I don't recall one single mutation that's been shown to be helpful.Talkorigins cites a few, such as
- the ability of a bacterium to digest nylon (Negoro et al. 1994; Thomas n.d.; Thwaites 1985);
- evolution in Klebsiella bacteria of a new metabolic pathway for metabolizing 5-carbon sugars (Hartley 1984);
- evolution of multicellularity in a unicellular green alga (Boraas 1983; Boraas et al. 1998);
Hm. Found enough to satisfy me. The abstract and this slightly detailed discussion:
Chlorella vulgaris is a common unicellular green alga that is used as a "lab rat" in labs throughout the world. We've grown the same strain of it for thousands of generations on agar and in liquid culture without it losing its unicellular morphology. Dozens to hundreds of labs have done this.

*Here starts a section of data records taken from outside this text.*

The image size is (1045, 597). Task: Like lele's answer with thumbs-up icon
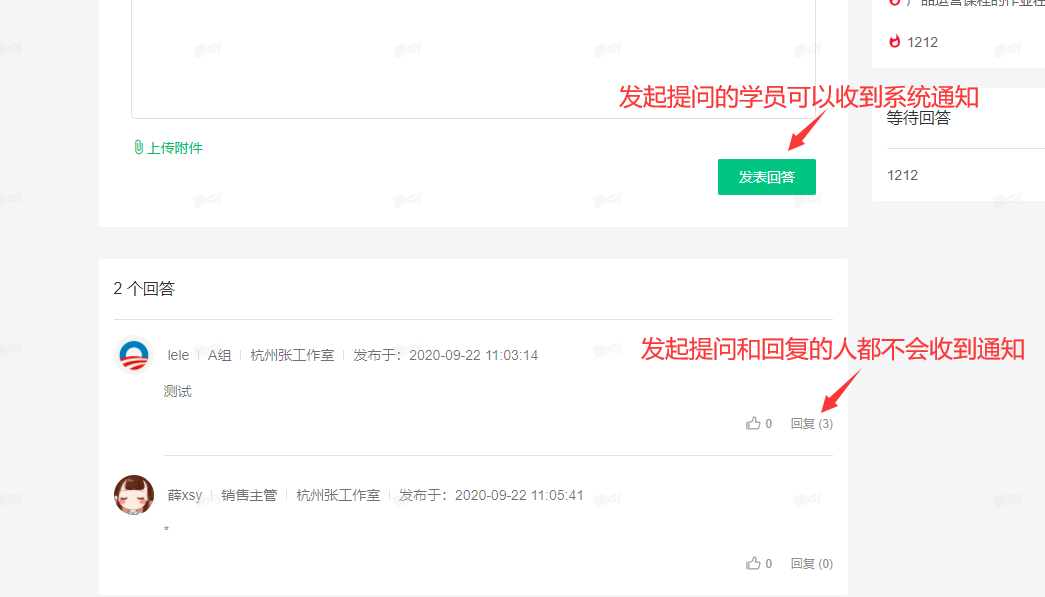point(753,423)
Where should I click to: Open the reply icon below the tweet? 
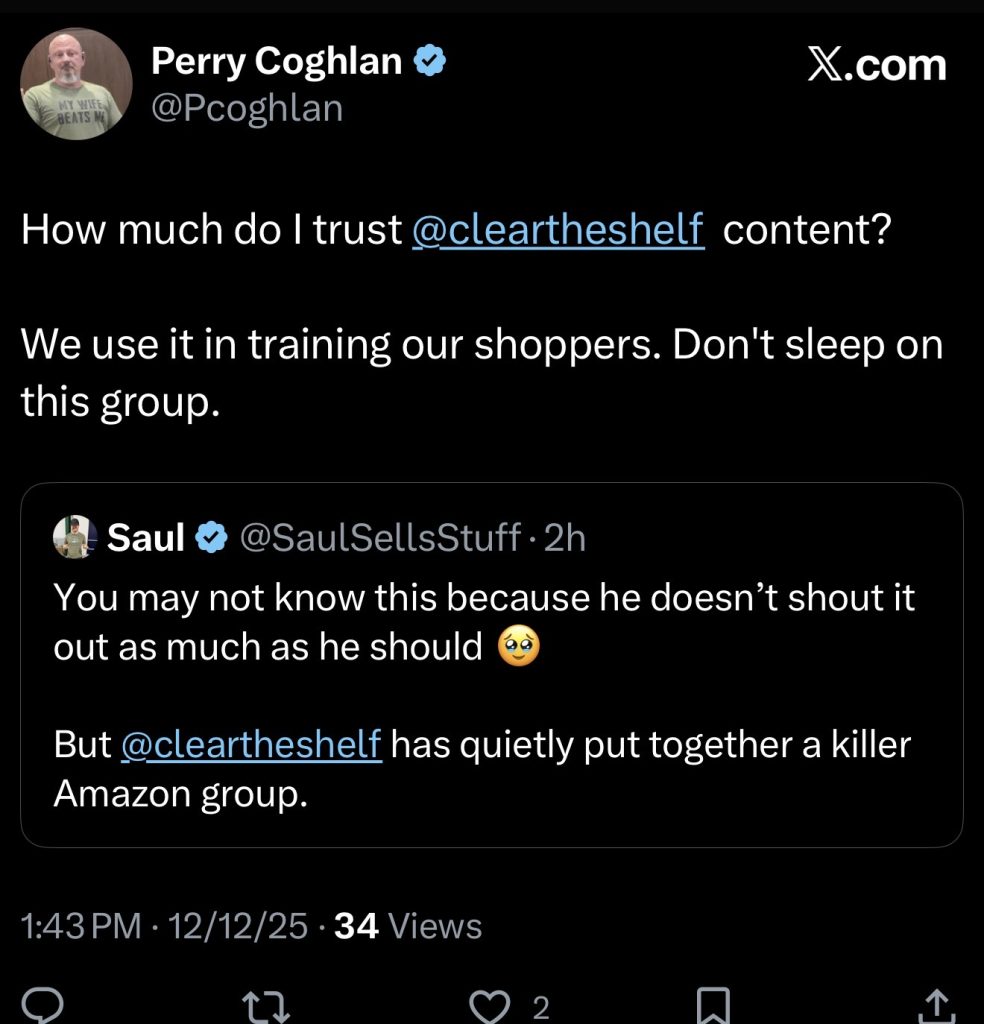44,1005
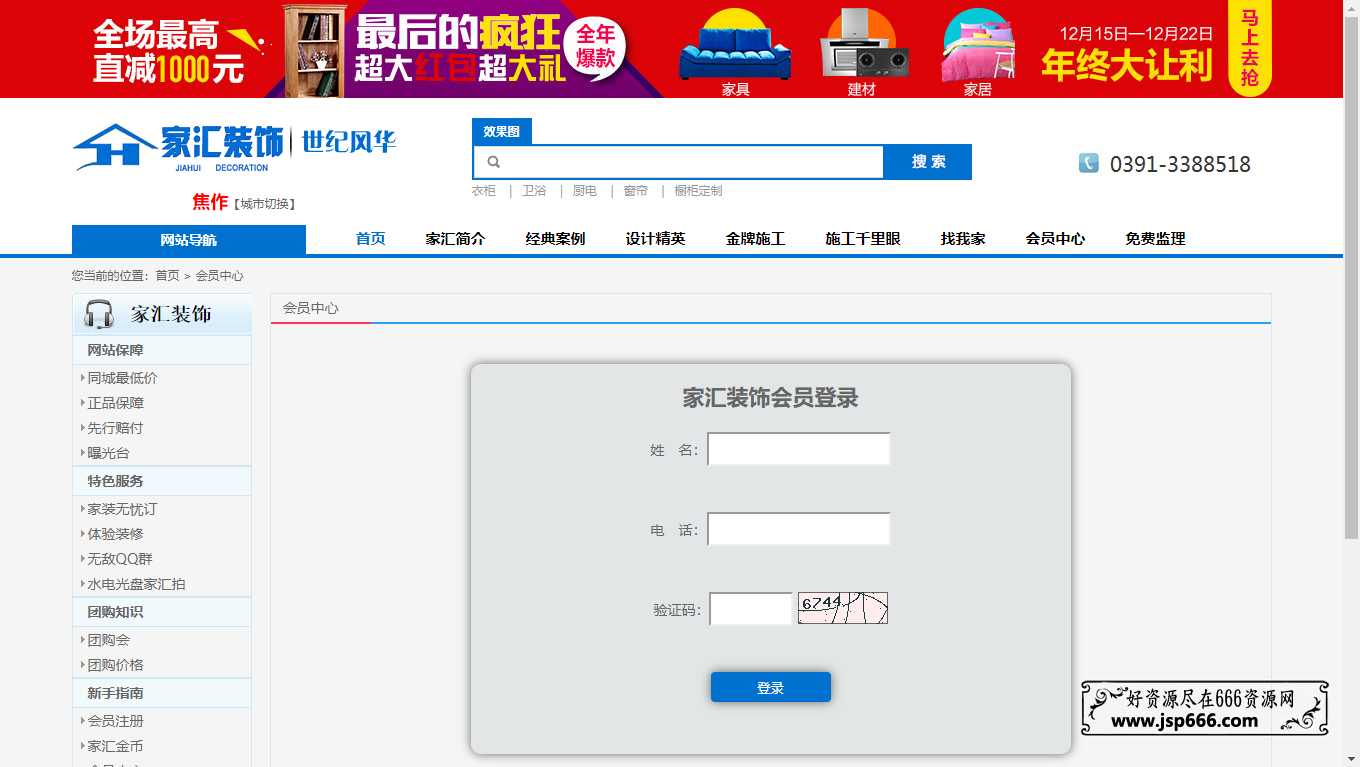Click the captcha image to refresh
1360x767 pixels.
[842, 608]
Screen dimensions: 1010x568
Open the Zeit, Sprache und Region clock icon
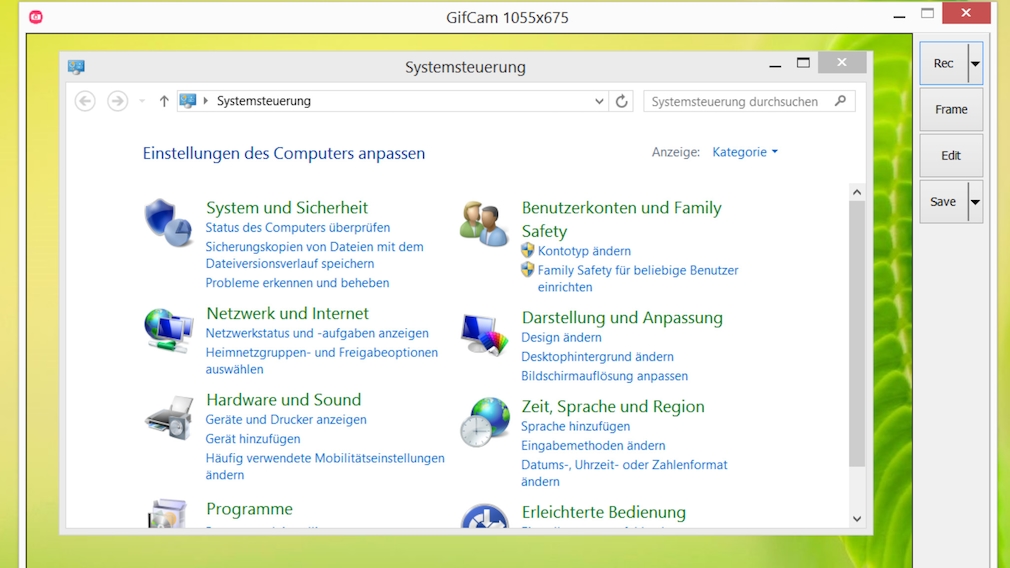[x=484, y=422]
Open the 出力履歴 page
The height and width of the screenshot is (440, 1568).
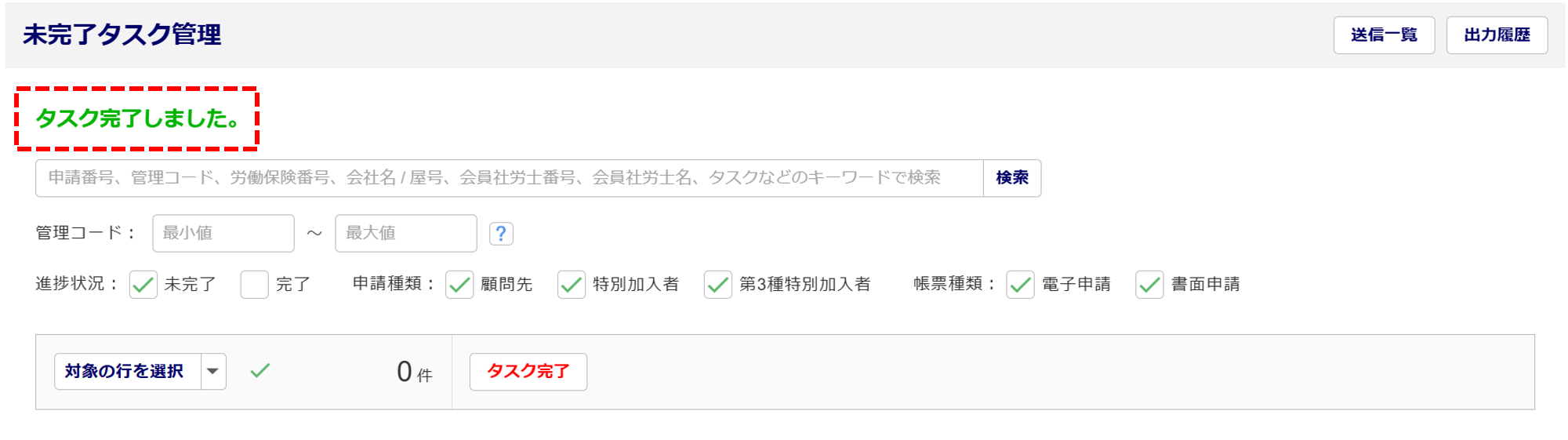pyautogui.click(x=1497, y=35)
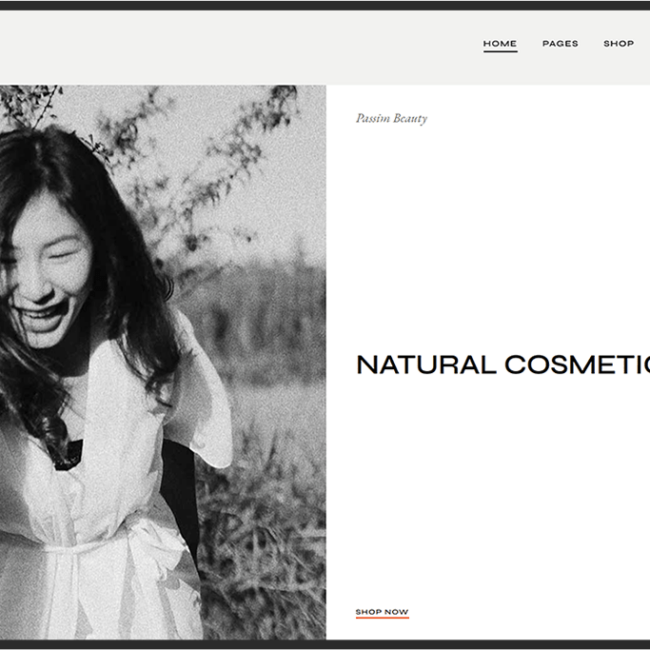The height and width of the screenshot is (650, 650).
Task: Click the wide white robe sleeve
Action: [205, 400]
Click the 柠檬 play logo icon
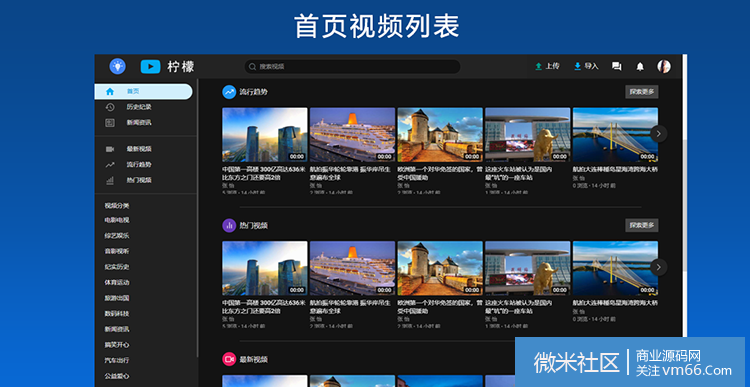 (x=150, y=66)
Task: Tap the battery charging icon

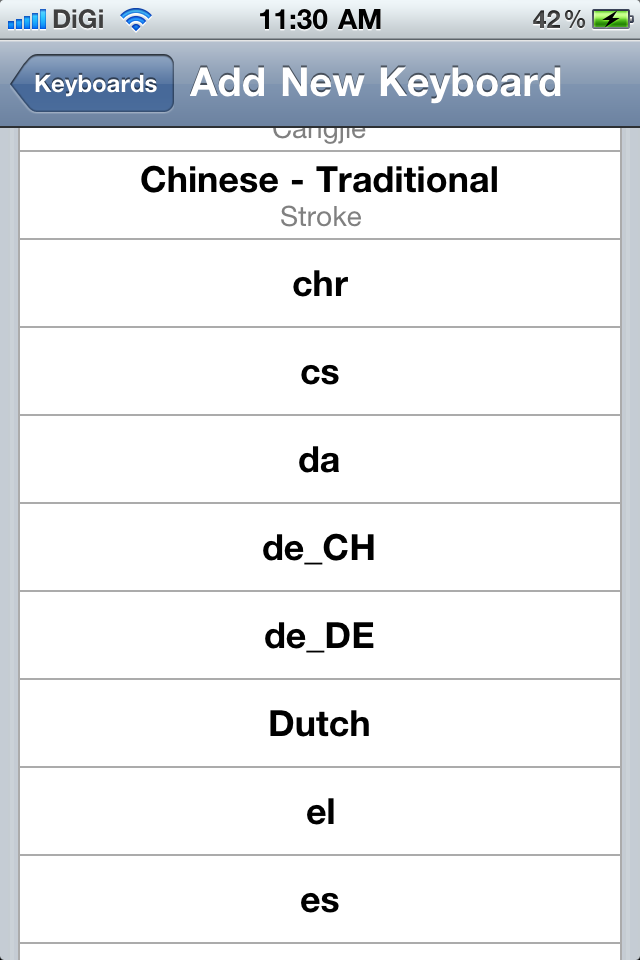Action: pyautogui.click(x=610, y=19)
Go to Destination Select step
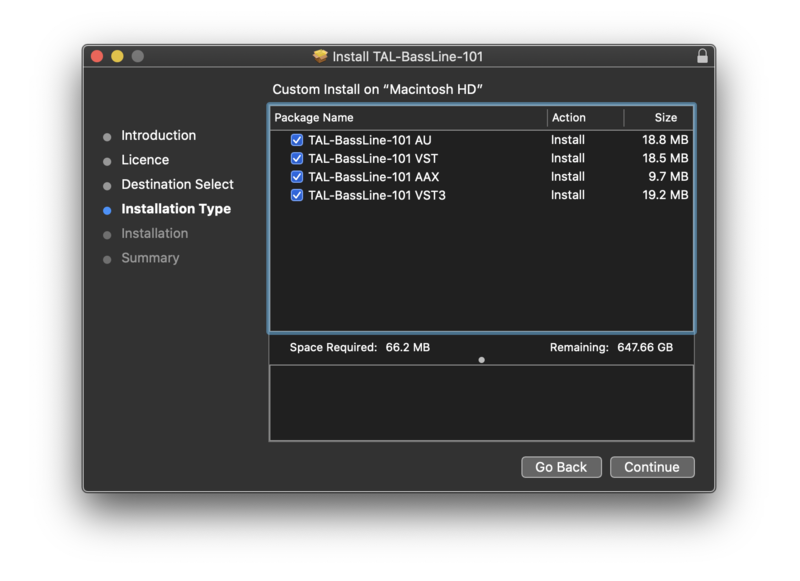This screenshot has height=581, width=800. [x=177, y=185]
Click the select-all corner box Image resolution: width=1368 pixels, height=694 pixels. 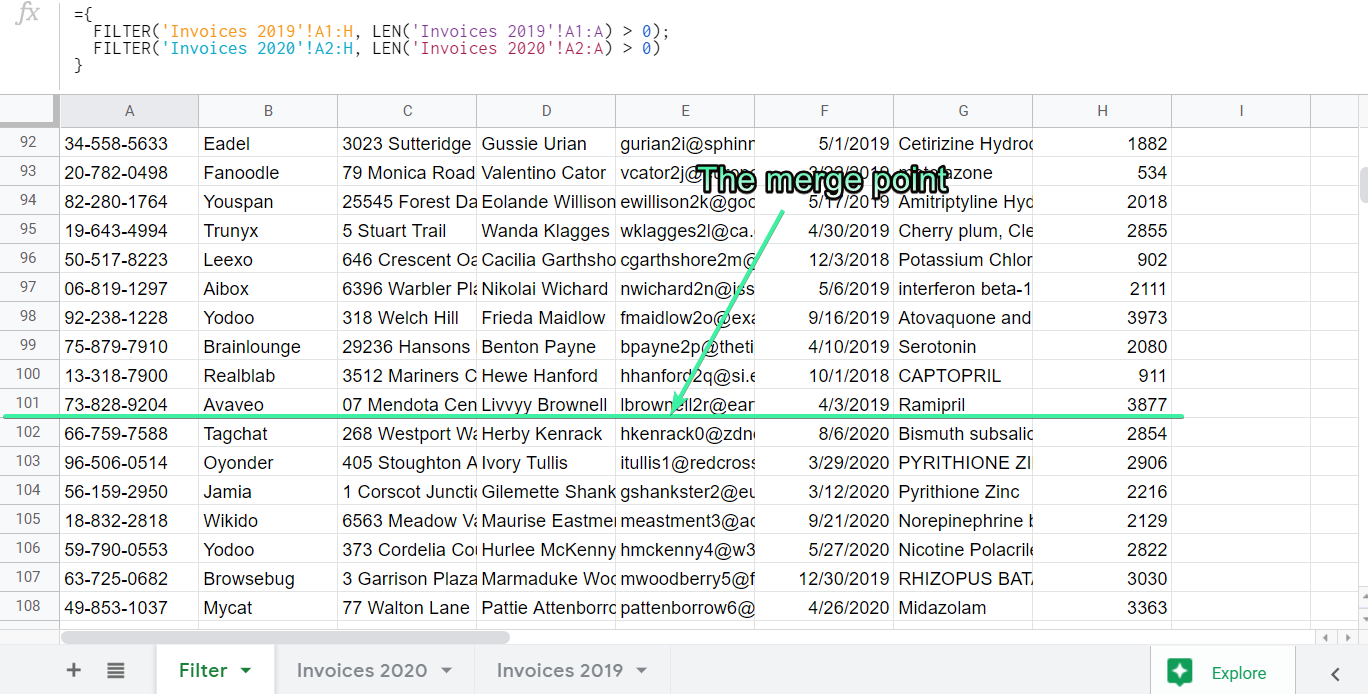pos(29,110)

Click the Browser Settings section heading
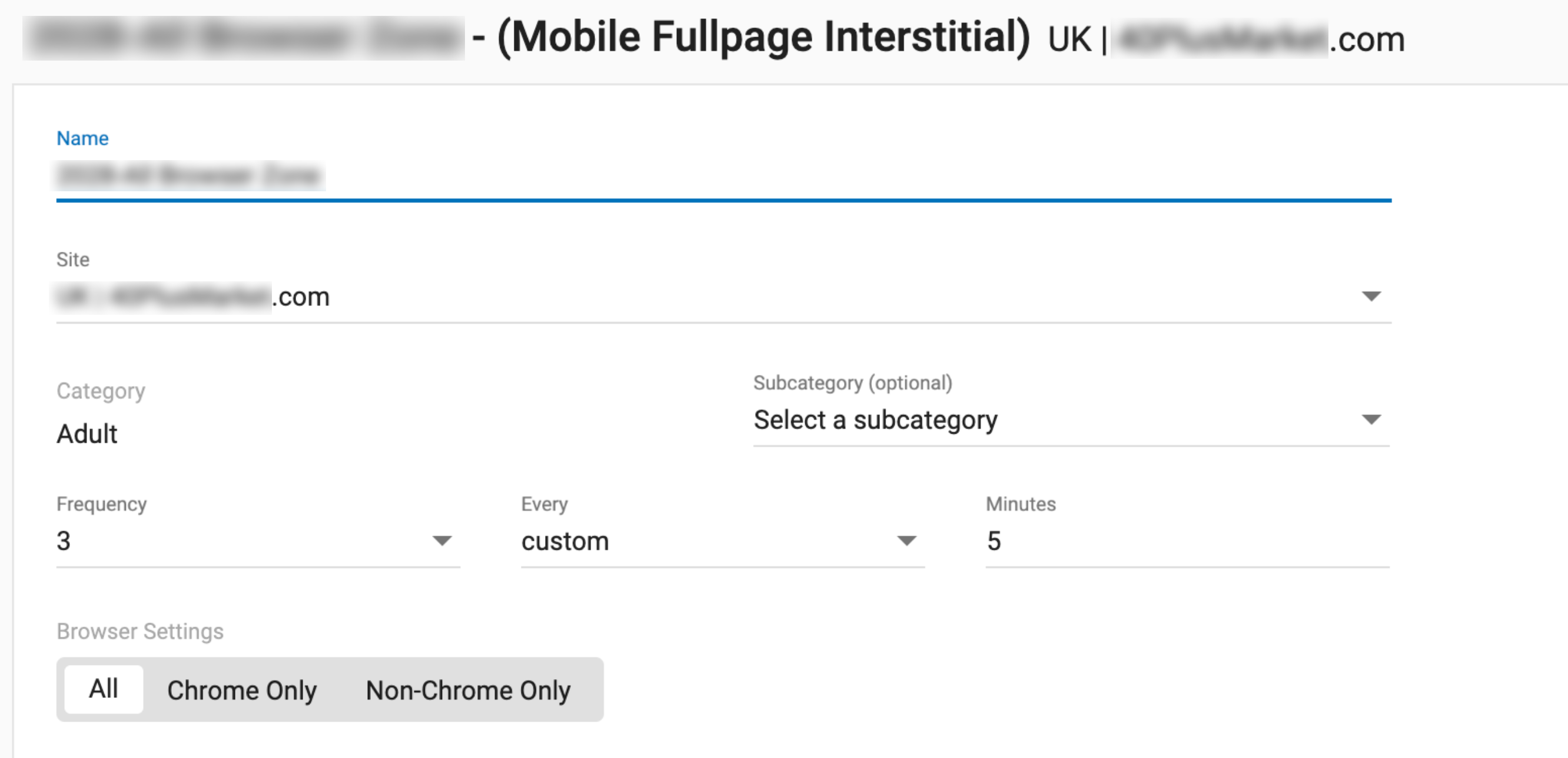click(140, 631)
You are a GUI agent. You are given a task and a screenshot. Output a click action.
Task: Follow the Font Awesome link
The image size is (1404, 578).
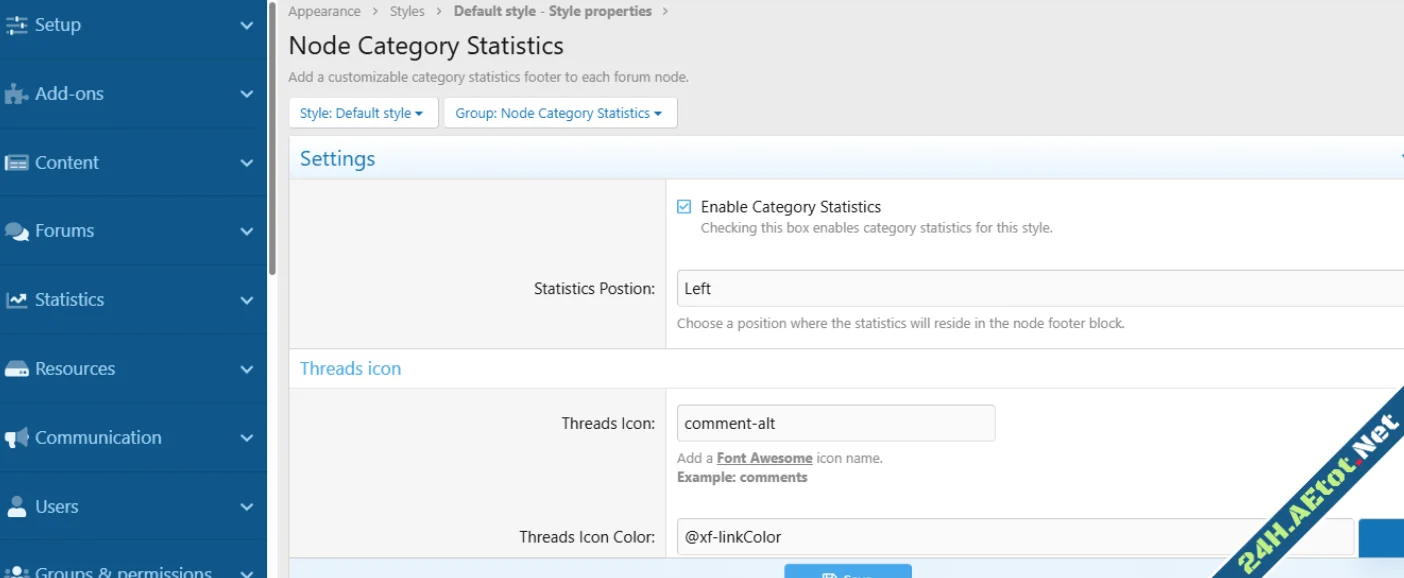(x=764, y=458)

Steady-state unicellular C. vulgaris cultures were innoculated with the predator Ochromonas vellesiaca, a phagotrophic flagellate. Within less then 100 generations a multicellular form of the Chlorella became dominanant in the culture. (Boraas 1983b, Boraas et al. 1998). The alga first formed globose clusters of tens to hundreds of cells. After 10-20 generations in the presence of the flagellate, eight-celled colonies predominated. These colonies retained the eight-celled morphology indefinitely in continuous culture and when plated onto agar.
The basis of the change appears to be a change in the cell wall. Cell division in normal Chlorella occurs within the cell wall of the maternal cell. The cell undergoes 1-4 divisions to form 2-16 daughter cell. This is followed by a split in the mother cell wall and dispersal of the neonatal cells. In a culture, empty mother cell walls are interspersed with whole cells at a ratio of about 1:4. Empty mother cell walls are not found in cultures of the multicellular form. The colonies are enclosed in a "membrane" which appears to be modified cell wall material.
As was seen in the bacterial cases, this mutation provided Chlorella with resistance to predation at the cost of growth rate. Neonatal colonies are barely small enough for Ochromonas to engulf. After they have grown slightly they are too big to be eaten. In the presence of the predator, the colonial form of Chlorella displaces the unicellular form and persists. When the predator is not present, the unicellular form displaces the colonial form. This makes sense as the colonial form has less surface area exposed to the environment available for nutrient uptake than the unicellular form has.
It explains the specific mutation pathway, a significant helpful effect of the mutation (too big to eat is helpful, plus multicellular just seems significant, even though like any mutation it's sometimes a disadvantage), and why it's likely a mutation and not part of the regular genetic information (the alga breeds true otherwise). That's a pretty strong case to a layman. If you have a good creation resource check it because I couldn't find "Chlorella" on answersingenesis.org.